**TASK PROMPT:**
For the data below, report only the number of lines containing the string "dropdown".

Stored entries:
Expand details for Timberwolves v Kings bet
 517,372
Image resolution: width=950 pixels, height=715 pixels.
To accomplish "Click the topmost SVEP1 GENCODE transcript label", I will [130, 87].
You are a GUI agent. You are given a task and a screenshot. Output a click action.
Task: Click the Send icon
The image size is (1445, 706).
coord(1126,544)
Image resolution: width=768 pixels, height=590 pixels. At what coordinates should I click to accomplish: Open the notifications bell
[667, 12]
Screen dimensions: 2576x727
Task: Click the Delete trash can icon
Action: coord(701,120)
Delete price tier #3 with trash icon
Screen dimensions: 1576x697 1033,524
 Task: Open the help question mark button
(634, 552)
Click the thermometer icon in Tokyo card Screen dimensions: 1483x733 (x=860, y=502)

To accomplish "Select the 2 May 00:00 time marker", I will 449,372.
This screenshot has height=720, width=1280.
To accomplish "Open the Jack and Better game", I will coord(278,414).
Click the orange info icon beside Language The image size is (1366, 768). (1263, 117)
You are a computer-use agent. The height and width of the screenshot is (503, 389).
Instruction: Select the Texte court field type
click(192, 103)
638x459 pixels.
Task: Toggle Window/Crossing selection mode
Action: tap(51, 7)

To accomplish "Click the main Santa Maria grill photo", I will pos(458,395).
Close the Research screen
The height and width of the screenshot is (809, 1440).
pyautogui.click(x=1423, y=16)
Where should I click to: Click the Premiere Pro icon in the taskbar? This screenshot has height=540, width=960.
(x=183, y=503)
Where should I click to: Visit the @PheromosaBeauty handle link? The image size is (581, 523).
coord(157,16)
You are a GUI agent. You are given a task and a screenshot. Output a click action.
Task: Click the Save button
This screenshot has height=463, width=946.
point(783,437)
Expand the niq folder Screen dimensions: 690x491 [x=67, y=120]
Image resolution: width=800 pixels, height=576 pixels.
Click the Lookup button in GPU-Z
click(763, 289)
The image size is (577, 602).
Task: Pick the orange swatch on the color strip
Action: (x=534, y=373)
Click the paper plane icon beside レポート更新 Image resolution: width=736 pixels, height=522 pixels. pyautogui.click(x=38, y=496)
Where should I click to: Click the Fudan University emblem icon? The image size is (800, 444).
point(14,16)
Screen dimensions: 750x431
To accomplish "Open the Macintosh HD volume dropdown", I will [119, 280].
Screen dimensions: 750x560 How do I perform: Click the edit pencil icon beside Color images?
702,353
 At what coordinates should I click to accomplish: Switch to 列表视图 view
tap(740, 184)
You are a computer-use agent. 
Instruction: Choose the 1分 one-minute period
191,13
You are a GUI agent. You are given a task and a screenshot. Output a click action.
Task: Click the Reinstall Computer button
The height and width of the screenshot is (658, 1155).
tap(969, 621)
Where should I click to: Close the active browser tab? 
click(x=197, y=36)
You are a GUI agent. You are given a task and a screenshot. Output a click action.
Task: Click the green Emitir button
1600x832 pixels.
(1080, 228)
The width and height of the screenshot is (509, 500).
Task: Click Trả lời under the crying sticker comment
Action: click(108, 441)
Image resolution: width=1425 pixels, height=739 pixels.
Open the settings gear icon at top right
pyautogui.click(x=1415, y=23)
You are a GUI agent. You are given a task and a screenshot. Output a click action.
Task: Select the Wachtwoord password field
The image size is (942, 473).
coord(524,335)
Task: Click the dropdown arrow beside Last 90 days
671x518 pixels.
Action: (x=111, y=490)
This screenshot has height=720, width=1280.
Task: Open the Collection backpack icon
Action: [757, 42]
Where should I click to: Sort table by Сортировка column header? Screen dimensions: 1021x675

**RESULT FOR THIS TASK:**
2